Peter Collett (8 August 1766 – 27 July 1836) was a Norwegian judge, businessman and property owner.

Peter Collett was born at Modum in Buskerud, Norway. He was the eldest son of landowner Peter Collett (1740–1786) and his first wife Kirstine Holmboe (1745–1768). He was a brother of Christian Ancher Collett and Anne Cathrine Collett. He grew up on his father's estate at Buskerud Manor (Buskerud Hovedgård). From 1784 to 1785, Collett attended the Christiania Cathedral School. During 1788, he studied law at the University of Copenhagen.

In August 1794 he married vicar's daughter Eilertine Severine Bendeke (1777–1857). They were the parents of eleven children including Bernt Anker Collet. He was the grandfather of Albert Collett, great-grandfather of Emil Collett and 5x great-grandfather of Karl-Johan Persson.

(Items from a dataset)

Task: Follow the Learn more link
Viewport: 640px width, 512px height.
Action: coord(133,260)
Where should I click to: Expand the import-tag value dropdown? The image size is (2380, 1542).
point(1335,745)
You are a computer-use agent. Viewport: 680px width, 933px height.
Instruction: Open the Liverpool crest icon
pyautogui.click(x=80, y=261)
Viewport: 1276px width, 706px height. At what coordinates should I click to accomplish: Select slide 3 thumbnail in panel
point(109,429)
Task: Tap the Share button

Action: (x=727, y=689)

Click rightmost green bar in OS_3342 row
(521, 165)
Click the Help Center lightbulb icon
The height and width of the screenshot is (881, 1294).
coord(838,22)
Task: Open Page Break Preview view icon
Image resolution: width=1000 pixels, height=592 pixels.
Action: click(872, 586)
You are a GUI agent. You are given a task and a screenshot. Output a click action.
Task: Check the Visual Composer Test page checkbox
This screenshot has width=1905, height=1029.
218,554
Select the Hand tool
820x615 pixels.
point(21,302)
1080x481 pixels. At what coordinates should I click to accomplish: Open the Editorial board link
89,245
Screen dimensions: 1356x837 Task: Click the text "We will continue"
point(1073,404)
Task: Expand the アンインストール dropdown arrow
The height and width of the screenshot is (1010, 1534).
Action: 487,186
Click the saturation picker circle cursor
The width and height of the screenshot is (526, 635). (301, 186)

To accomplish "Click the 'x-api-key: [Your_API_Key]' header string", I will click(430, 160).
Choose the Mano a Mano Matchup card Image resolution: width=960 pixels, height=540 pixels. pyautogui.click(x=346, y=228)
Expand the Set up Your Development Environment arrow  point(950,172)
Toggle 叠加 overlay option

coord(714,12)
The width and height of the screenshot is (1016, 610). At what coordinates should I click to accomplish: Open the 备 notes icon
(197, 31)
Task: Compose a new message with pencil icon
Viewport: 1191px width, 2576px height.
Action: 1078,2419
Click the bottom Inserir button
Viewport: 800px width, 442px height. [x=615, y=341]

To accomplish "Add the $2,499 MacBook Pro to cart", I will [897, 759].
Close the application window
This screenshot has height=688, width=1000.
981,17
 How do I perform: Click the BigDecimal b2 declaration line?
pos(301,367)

* STUDY QUESTIONS *
#1 According to the Peter Collett biography, whom did he marry in August 1794?
#2 Extend the Peter Collett biography, picking up right after its final sentence.

* ANSWERS IN ORDER *
#1 Eilertine Severine Bendeke, a vicar's daughter.

#2
Peter Collett was an assessor in the diocesan court of Akershus from 1802 to 1814. He served as a judge on the bench of the Supreme Court of Norway from 1814 to 1830. In 1818, Collett was the delegate from Buskerud at the coronation of King Charles XIV John of Sweden. In 1800, he took over Buskerud Manor from his stepmother, Johanne Henrikke Ancher (1750-1818). In 1809, he bought Hassel Iron Works (Hassel Jernværk) at Skotselv in Øvre Eiker. Collett stopped iron production in 1835.